A tristeza dói. Ser feliz dói mais ainda

Viver dói. E não estamos pensando somente nas dores de dente e nem nas cólicas renais que nos desafiam a sorrir. Muito menos na artrose que nos retardam a caminhada. É que sabemos o que está escondido atrás das fotos sorridentes nas redes sociais, das dificuldades de lidar com sonhos frustrados e do silêncio pesado de uma noite mal dormida. Sim, é isso que dói.

Vejamos bem. Começar outra vez não é para os fracos. Sempre haverá críticas e julgamentos sobre a decisão de quem resolveu mudar mesmo não tendo certeza do que está fazendo. Mas precisamos seguir em meio às nossas próprias dores e dúvidas para assumir a mudança. Somente assim iremos atrás de um futuro, mesmo que incerto, mas cheio de vida no presente.

Porque da morte, chegam as nossas desgraças diárias, nas discussões por bobagens, com as picuinhas de gente competitiva e invejosa. Da morte, bastam as guerras estúpidas e sem sentido que ocorrem todos os dias, do outro lado do mundo e na esquina. Chega. Nós escolhemos viver o agora, viver já, o quanto antes de morrer dia após dia.

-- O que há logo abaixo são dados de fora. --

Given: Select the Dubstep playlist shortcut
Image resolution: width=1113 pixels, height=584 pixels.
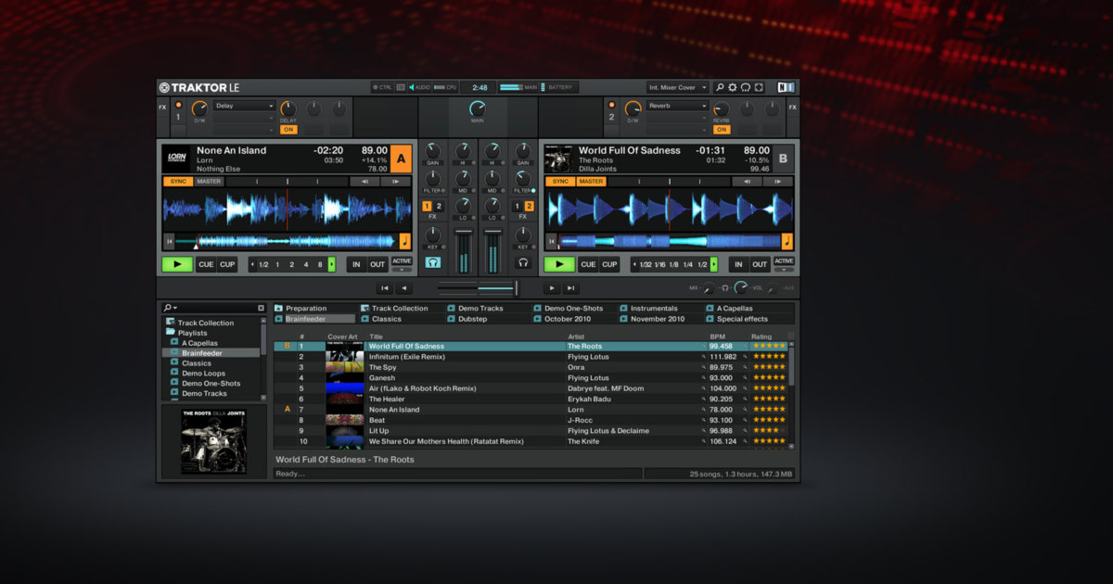Looking at the screenshot, I should (x=472, y=319).
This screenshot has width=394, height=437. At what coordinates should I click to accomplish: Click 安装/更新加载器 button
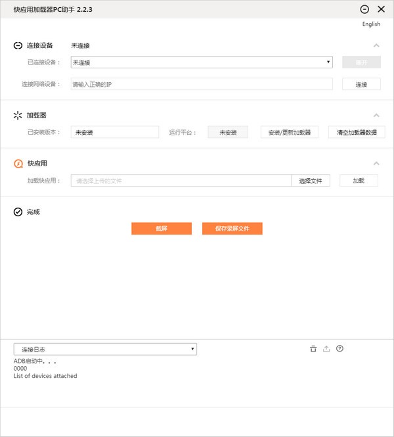(x=289, y=132)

E não tem problema se não sabemos como. Viver é atrever-se. É ser mais que uma pessoa feita de sonhos e fantasias, mas correr atrás da sorte. É pegar na mão do hoje para abraçar o amanhã. É questionar o porquê das coisas e escolher o que nos preenche. Porque procuramos alguém que possamos ver, e não somente um prêmio para dizermos que temos companhia.

Porém, algumas vezes o atrevimento demora. Primeiro, porque confiar nos próprios instintos requer coragem. Como reconhecer que somos estrelas perdidas tentando iluminar a nossa própria escuridão. Depois, porque ainda temos que encarar o espelho de nossos próprios medos.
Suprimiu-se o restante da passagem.